:: Collected data ::
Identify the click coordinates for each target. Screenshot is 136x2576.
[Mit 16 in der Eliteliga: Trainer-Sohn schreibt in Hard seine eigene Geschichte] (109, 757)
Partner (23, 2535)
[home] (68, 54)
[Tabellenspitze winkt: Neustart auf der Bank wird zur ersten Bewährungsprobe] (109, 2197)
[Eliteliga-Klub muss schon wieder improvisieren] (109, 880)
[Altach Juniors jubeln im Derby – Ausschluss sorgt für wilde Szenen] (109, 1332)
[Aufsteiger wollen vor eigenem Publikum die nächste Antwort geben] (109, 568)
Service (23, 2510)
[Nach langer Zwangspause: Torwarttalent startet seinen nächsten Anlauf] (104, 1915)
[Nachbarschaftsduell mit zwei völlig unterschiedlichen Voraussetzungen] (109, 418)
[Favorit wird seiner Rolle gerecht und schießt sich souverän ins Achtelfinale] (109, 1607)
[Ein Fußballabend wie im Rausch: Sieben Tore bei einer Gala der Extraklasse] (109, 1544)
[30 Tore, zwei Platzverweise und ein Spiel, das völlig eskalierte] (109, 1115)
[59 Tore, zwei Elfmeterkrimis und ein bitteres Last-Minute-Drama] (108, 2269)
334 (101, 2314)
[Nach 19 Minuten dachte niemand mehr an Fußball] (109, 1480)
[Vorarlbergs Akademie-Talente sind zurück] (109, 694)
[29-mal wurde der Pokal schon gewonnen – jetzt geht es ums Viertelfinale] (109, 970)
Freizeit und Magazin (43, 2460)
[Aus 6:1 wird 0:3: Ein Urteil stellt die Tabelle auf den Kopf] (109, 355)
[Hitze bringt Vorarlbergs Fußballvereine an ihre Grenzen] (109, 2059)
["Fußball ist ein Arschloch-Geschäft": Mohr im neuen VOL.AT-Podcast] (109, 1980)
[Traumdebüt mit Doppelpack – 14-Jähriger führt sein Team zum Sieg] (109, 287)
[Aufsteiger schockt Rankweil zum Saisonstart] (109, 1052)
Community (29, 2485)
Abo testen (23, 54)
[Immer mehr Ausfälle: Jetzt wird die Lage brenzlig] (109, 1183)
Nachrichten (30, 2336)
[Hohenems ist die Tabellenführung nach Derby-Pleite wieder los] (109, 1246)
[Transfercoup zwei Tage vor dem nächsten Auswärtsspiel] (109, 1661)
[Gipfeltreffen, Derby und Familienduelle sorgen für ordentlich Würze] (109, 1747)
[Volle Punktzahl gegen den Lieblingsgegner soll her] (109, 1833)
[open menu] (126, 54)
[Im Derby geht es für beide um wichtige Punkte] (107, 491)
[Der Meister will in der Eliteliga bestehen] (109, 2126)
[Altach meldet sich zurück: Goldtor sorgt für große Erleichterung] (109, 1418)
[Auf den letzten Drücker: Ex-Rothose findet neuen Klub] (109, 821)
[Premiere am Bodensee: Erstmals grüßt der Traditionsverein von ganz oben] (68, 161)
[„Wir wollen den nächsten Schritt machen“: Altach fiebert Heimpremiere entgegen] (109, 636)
--
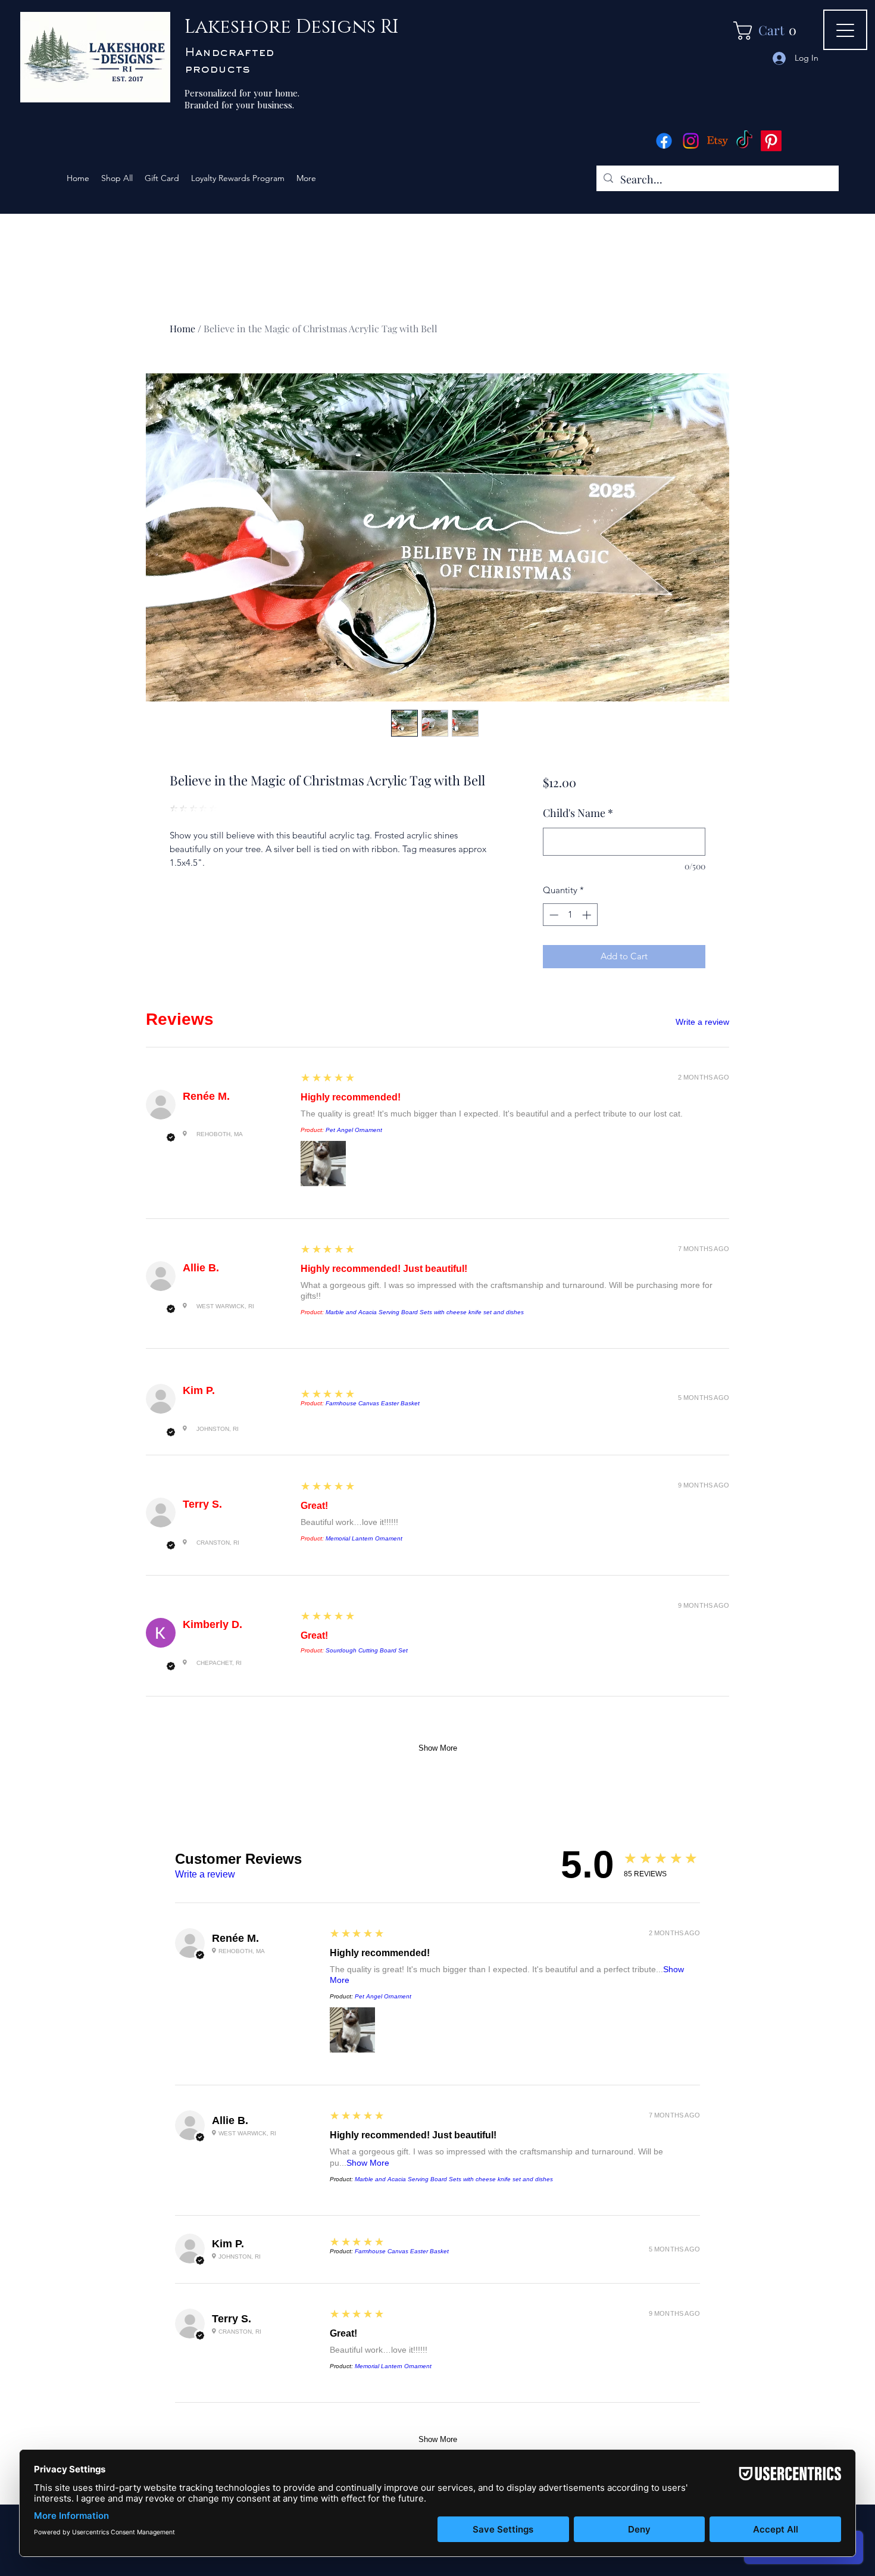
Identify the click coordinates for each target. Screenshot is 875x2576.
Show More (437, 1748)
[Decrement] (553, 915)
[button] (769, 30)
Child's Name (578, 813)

:: INSTRUCTIONS TO FOLLOW ::
Proceeding from the line containing "[Volle Punktzahl gegen" through the line containing "[„Wir wollen den", transcribe the lines above exactly, both end lines included.

:: RESPONSE FOR THIS EXERCISE ::
[Volle Punktzahl gegen den Lieblingsgegner soll her] (109, 1833)
[open menu] (126, 54)
[Im Derby geht es für beide um wichtige Punkte] (107, 491)
[Der Meister will in der Eliteliga bestehen] (109, 2126)
[Altach meldet sich zurück: Goldtor sorgt für große Erleichterung] (109, 1418)
[Auf den letzten Drücker: Ex-Rothose findet neuen Klub] (109, 821)
[Premiere am Bodensee: Erstmals grüßt der Traditionsverein von ganz oben] (68, 161)
[„Wir wollen den nächsten Schritt machen“: Altach fiebert Heimpremiere entgegen] (109, 636)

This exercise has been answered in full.